**Collected data**

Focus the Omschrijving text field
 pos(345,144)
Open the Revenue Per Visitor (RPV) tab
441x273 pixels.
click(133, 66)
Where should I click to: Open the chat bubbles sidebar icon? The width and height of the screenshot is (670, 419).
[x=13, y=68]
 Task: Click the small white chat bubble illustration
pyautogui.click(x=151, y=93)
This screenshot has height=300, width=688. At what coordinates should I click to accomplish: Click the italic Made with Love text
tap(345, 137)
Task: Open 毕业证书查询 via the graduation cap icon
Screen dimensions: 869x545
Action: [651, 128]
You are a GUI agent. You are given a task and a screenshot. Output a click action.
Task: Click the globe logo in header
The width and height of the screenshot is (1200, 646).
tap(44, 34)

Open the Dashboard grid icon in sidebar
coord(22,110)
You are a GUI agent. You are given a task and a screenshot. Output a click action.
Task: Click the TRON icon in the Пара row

**Task objective**
Would you output the lines from the one that contains "Task: Click the globe logo in header" to the end of the data, both ends included, exactly as they appear?

**Solution for this task**
Task: Click the globe logo in header
The width and height of the screenshot is (1200, 646).
tap(44, 34)

Open the Dashboard grid icon in sidebar
coord(22,110)
You are a GUI agent. You are given a task and a screenshot. Output a click action.
Task: Click the TRON icon in the Пара row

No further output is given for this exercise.